**TASK A**
In the Redox OS microkernel readme, which port does QEMU listen on for a debugger client to connect?

**DOCUMENT SEGMENT**
Redox OS Microkernel

docs SLOCs counter MIT licensed

Requirements

  • nasm needs to be available on the PATH at build time.

Building The Documentation

Use this command:

cargo doc --open --target x86_64-unknown-none

Debugging

QEMU

Running QEMU with the -s flag will set up QEMU to listen on port 1234 for a GDB client to connect to it. To debug the redox kernel run.

make qemu gdb=yes

This will start a virtual machine with and listen on port 1234 for a GDB or LLDB client.

GDB

If you are going to use GDB, run these commands to load debug symbols and connect to your running kernel:

(gdb) symbol-file build/kernel.sym
(gdb) target remote localhost:1234

LLDB

If you are going to use LLDB, run these commands to start debugging:

(lldb) target create -s build/kernel.sym build/kernel
(lldb) gdb-remote localhost:1234

After connecting to your kernel you can set some interesting breakpoints and continue the process. See your debuggers man page for more information on useful commands to run.

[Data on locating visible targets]
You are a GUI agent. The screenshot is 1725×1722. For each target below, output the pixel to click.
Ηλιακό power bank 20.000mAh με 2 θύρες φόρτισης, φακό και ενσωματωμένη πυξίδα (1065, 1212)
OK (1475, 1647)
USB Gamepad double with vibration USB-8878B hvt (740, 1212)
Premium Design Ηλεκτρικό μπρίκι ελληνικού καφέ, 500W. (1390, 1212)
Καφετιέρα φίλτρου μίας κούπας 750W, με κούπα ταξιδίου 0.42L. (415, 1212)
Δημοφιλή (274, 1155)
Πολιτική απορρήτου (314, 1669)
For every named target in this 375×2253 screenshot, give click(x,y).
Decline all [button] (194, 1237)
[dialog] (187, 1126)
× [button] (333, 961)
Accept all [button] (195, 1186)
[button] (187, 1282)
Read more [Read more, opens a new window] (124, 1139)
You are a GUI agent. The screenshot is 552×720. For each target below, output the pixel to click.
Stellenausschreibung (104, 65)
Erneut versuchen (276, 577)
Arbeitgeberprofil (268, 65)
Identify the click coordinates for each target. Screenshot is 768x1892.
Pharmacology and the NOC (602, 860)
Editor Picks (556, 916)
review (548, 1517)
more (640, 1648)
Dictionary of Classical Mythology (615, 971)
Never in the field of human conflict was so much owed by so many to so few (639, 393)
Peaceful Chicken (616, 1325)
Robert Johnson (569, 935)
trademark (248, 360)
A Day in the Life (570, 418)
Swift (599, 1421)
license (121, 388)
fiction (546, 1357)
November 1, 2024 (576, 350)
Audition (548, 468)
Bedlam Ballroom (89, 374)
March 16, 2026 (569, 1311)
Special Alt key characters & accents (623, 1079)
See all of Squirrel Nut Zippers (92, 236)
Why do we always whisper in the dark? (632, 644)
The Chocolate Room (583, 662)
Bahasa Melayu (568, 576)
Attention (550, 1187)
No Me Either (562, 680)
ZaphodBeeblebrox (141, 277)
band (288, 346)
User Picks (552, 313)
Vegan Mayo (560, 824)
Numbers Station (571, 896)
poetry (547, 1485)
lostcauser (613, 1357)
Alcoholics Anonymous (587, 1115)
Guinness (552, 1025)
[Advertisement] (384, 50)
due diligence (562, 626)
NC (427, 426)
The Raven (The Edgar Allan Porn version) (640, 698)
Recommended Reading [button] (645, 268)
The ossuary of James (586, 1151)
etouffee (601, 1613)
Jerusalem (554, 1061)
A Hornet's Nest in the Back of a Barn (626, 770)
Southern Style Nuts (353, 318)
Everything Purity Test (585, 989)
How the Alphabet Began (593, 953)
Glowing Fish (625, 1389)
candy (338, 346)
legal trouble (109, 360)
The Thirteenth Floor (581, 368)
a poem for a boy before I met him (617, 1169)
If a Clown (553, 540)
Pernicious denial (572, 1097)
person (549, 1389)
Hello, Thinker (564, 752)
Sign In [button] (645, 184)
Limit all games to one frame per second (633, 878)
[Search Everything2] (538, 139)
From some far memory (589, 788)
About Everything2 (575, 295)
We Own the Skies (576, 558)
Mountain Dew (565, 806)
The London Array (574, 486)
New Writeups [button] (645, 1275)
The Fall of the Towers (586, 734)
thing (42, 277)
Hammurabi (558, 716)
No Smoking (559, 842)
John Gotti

**TASK B**
Reproduce the records from their very first line up to and including the line with "Read more [Read".

**WORKED SOLUTION A**
Port 1234.

**WORKED SOLUTION B**
You are a GUI agent. The screenshot is 1725×1722. For each target below, output the pixel to click.
Ηλιακό power bank 20.000mAh με 2 θύρες φόρτισης, φακό και ενσωματωμένη πυξίδα (1065, 1212)
OK (1475, 1647)
USB Gamepad double with vibration USB-8878B hvt (740, 1212)
Premium Design Ηλεκτρικό μπρίκι ελληνικού καφέ, 500W. (1390, 1212)
Καφετιέρα φίλτρου μίας κούπας 750W, με κούπα ταξιδίου 0.42L. (415, 1212)
Δημοφιλή (274, 1155)
Πολιτική απορρήτου (314, 1669)
For every named target in this 375×2253 screenshot, give click(x,y).
Decline all [button] (194, 1237)
[dialog] (187, 1126)
× [button] (333, 961)
Accept all [button] (195, 1186)
[button] (187, 1282)
Read more [Read more, opens a new window] (124, 1139)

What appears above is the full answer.